DATA TO USE:
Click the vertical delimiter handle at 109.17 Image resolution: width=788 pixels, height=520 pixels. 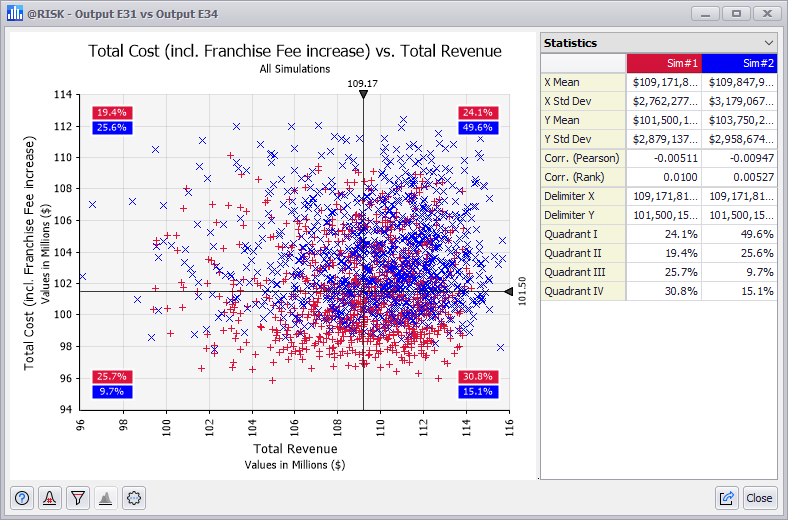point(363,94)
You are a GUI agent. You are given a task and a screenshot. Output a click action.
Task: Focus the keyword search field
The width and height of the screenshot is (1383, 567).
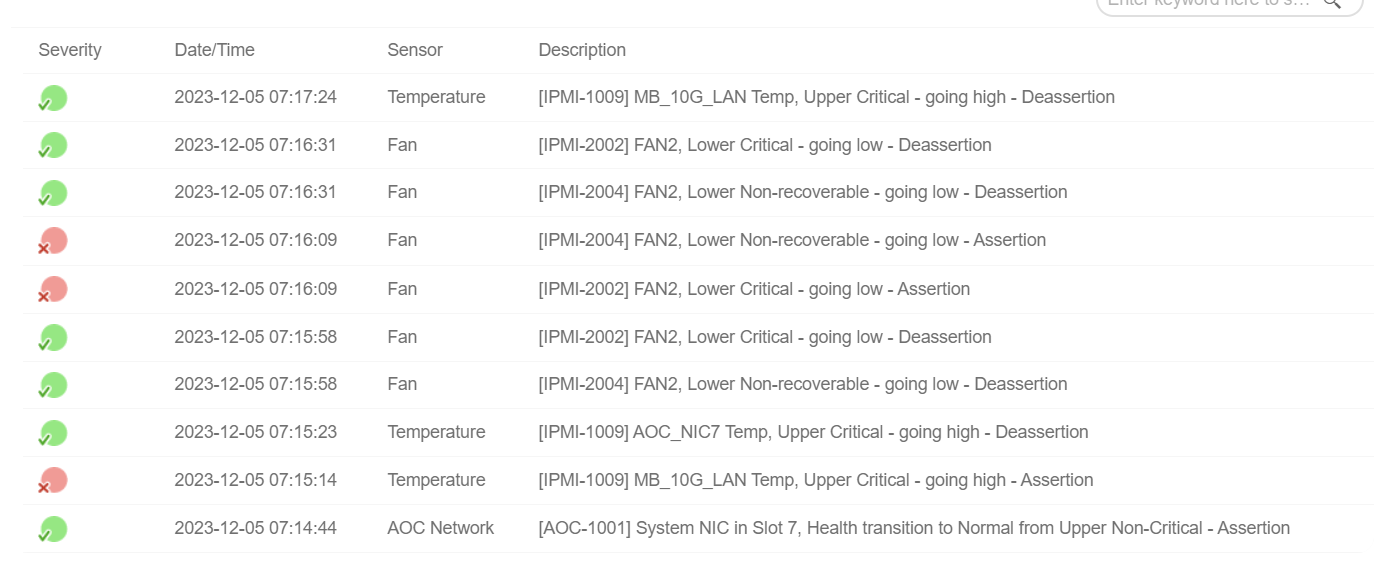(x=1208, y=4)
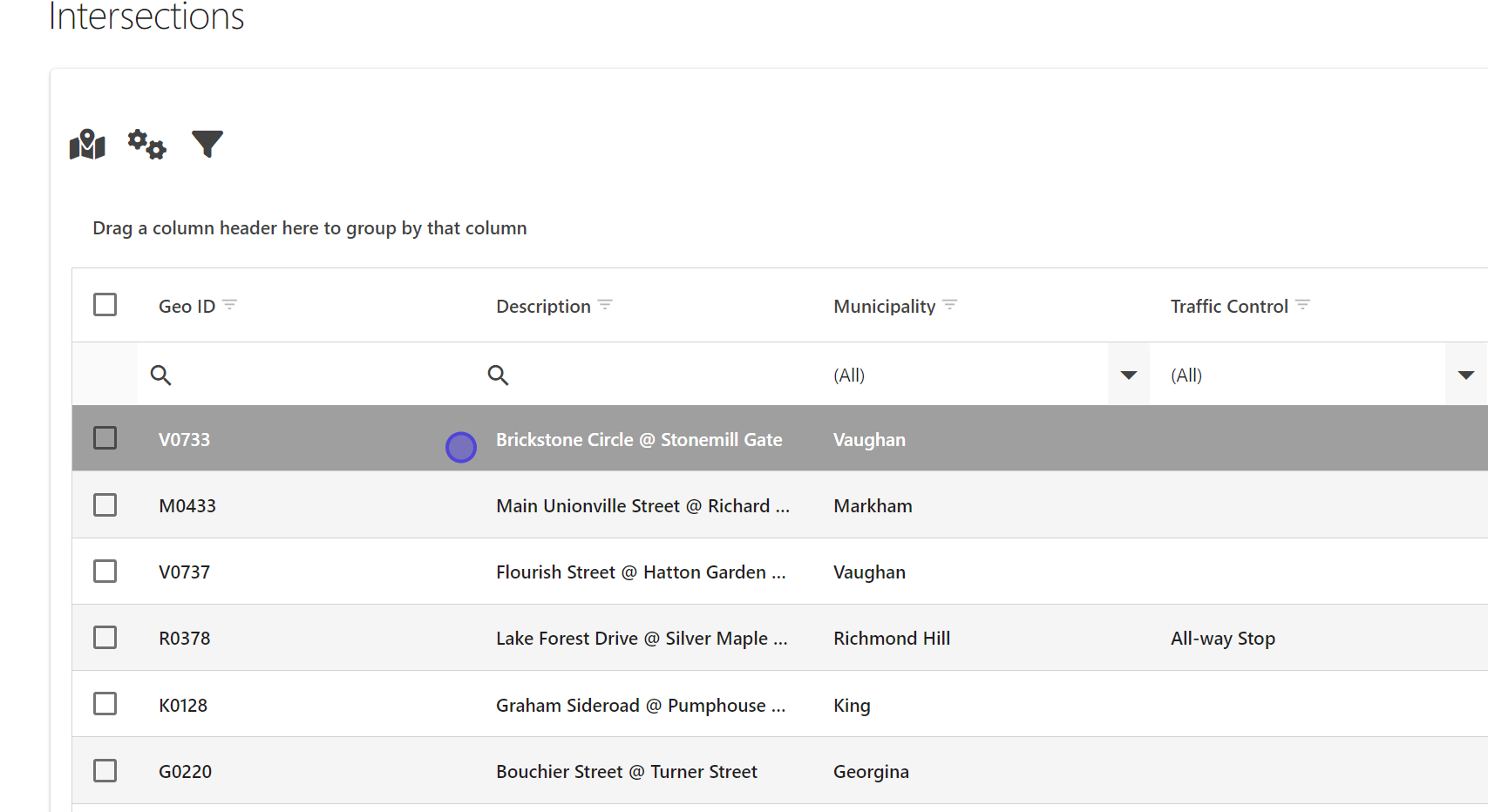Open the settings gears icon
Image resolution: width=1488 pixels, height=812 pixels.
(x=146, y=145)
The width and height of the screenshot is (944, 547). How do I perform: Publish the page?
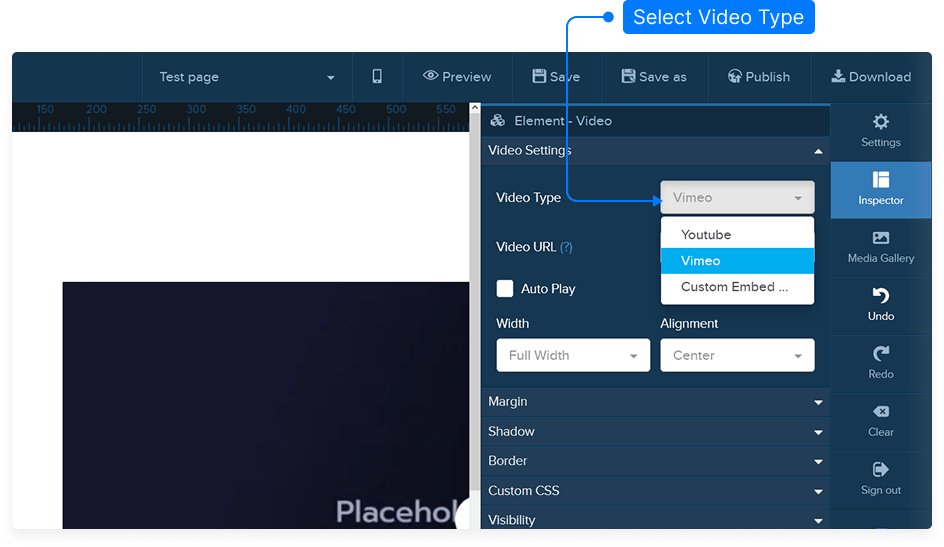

==

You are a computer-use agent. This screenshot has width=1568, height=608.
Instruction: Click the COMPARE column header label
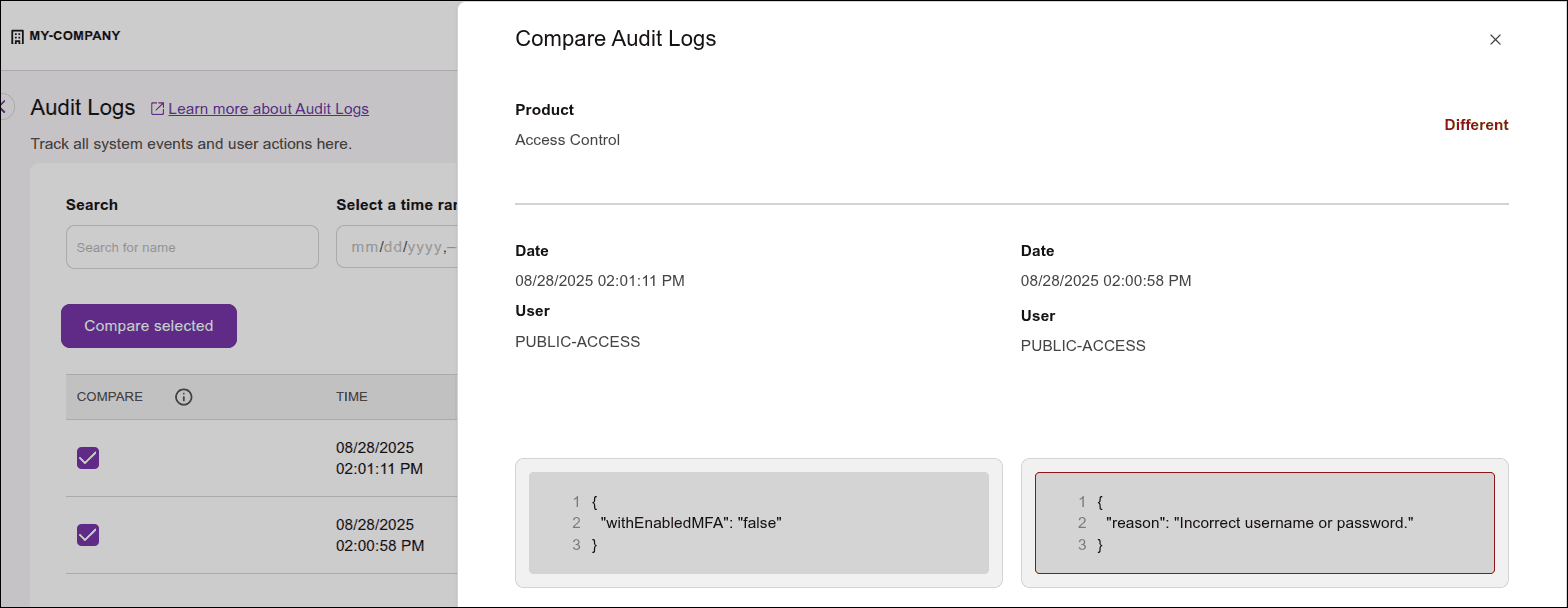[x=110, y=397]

EXERCISE AIM: For this exercise, set down the lines in the entries above from the one with "You are a GUI" through the one with "The width and height of the screenshot is (944, 547)." exactly as written, without any pictures.

SOLUTION:
You are a GUI agent. You are given a task and a screenshot. Output a click action.
Task: Focus the keyword search field
The width and height of the screenshot is (1383, 567).
(x=1208, y=4)
Open the settings gears icon
Image resolution: width=1488 pixels, height=812 pixels.
(x=146, y=145)
The width and height of the screenshot is (944, 547). How do I perform: Publish the page?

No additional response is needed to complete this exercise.